Setze das Gespräch über Klasse und Herkunft im Anschluss an seinen letzten Satz fort.

[VORLIEGENDER TEXT]
· · · ·
Ausbruch aus unter drückenden Mustern: Foto aus dem Buch "Pierre Bourdieu: In Algerien. Zeugnisse der Entwurzelung" aus der Edition Camera Austria.
www.camera-austria.at

Foto: Camera Austria Graz

Sabine Scholl: In der Diskussion um Klasse und Herkunft wird häufig mit räumlichen Metaphern gearbeitet, um soziale Differenzen deutlich zu machen.

Eva Schörkhuber: Wenn wir über Klassen und über soziale Verortungen sprechen, ist das Gegensatzpaar Zentrum und Peripherie wichtig, auch im Hinblick auf die Infrastrukturen, also tatsächlich im Plural. Ein Beispiel dafür ist Anke Stellings Roman Schäfchen im Trockenen. Im Text geht es darum, dass eine Frau in ihren Vierzigern aus der Mietwohnung in einem Berliner Innenstadtbezirk geworfen wird. Der Mietvertrag wird von einem Freund gekündigt, der sich aufgrund einer ihrer Publikationen, in der es um eine Baugruppe geht, angegriffen fühlt. Das Horrorszenario der Protagonistin Resi ist es, an die Peripherie Berlins ziehen zu müssen, weil sie sich in der vertrauten Gegend die Miete nicht leisten kann.

Sabine Scholl.
· · · ·
[BEREITGESTELLTES MATERIAL]
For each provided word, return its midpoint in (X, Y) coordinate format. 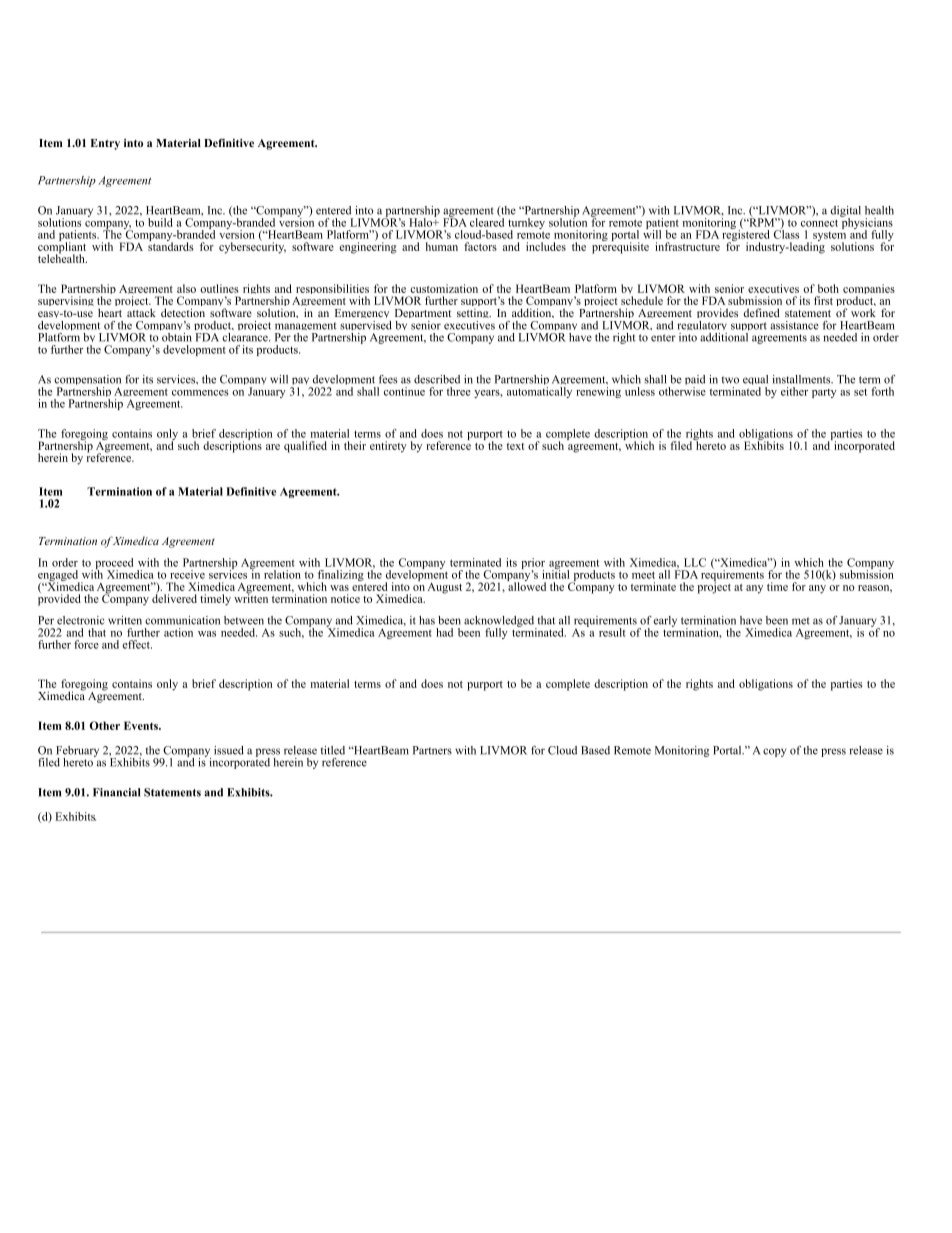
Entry (105, 144)
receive (187, 574)
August (444, 588)
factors (480, 246)
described (437, 379)
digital (846, 212)
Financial (116, 792)
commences (200, 393)
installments (802, 379)
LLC (695, 562)
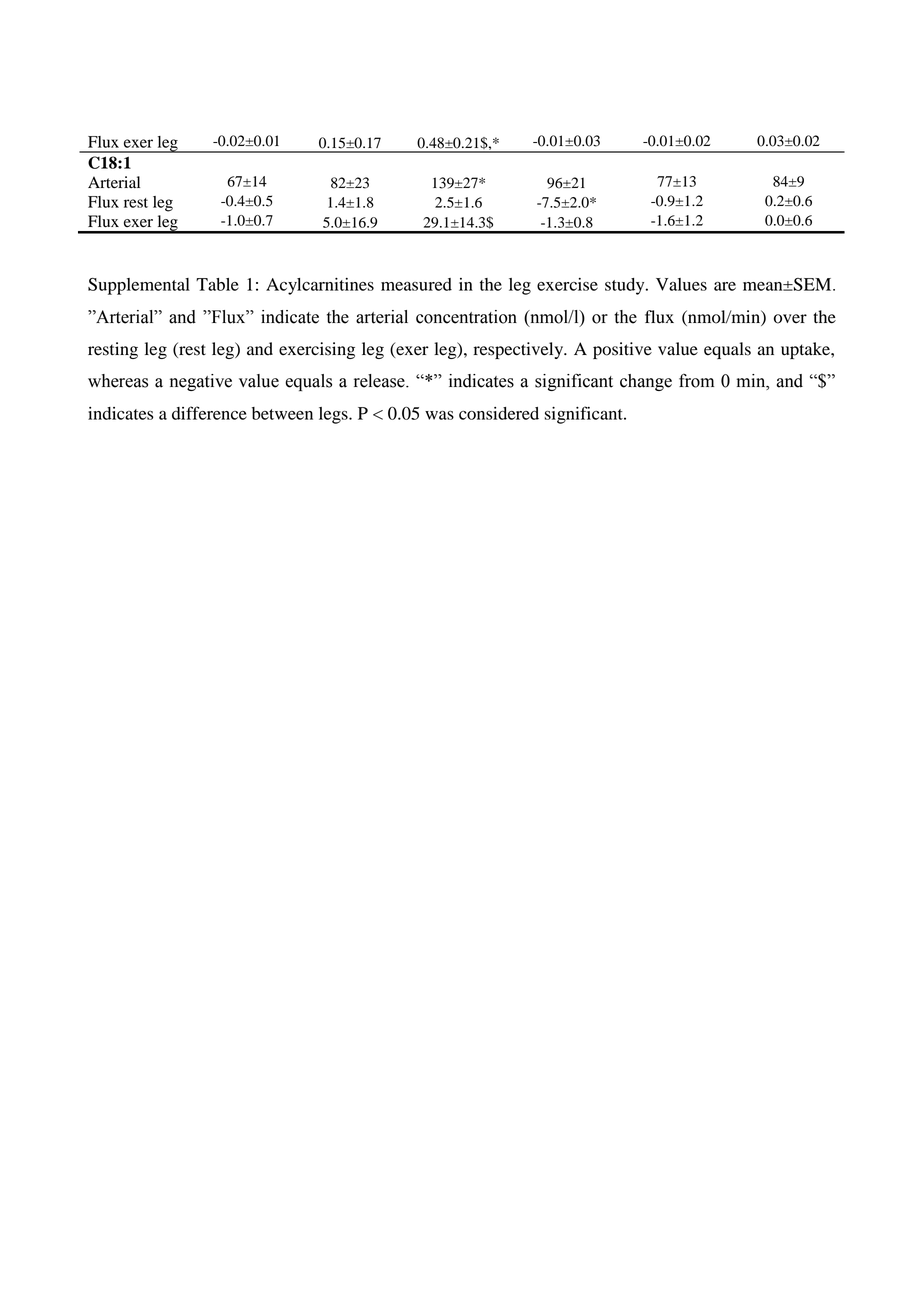  Describe the element at coordinates (696, 381) in the page. I see `from` at that location.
· · · ·
[DIE ANTWORT]
Foto: Heribert Corn www.corn.at

Scholl: Letzteres hat auch mit dem Zugang zu guter Bildung für die Kinder zu tun. Die Adresse der Schule, die besucht wird, spielt eine Rolle, jetzt noch unabhängig vom Schultyp. Kinder aus prekären Verhältnissen müssen Bewegungen vollziehen, um an Bildung zu kommen. Meist befindet sich die bessere Schule in einem eher bürgerlichen Terrain. Aber werden die Kinder von den Lehrpersonen dazu ermuntert, obwohl ihre Eltern nicht zum Sprechtag kommen, oder bekommen sie eine Gymnasialempfehlung, wenn sie ausländisch klingende Namen tragen? Muss das Kind sich aus den schlechteren Bezirken in eine unvertraute Umgebung begeben? Muss es gewisse Verhaltensformen lernen und mit Lehrern zurechtkommen, die andere Verhaltensformen erwarten als die, die dem Kind von Haus aus vertraut sind? Damit beginnt die Klassenreise. Dann kann es passieren, dass sich durch kleine Bemerkungen große Unterschiede offenbaren. Der von unten Kommende verrät sich damit. Und es öffnet sich in dem Moment ein Abgrund für diese Person, die das wahrnimmt, und zwar bereits für das Schulkind.

Schörkhuber: Das Kind begreift, wir sind aufgrund unserer Herkunft diejenigen, die minderwertig sind.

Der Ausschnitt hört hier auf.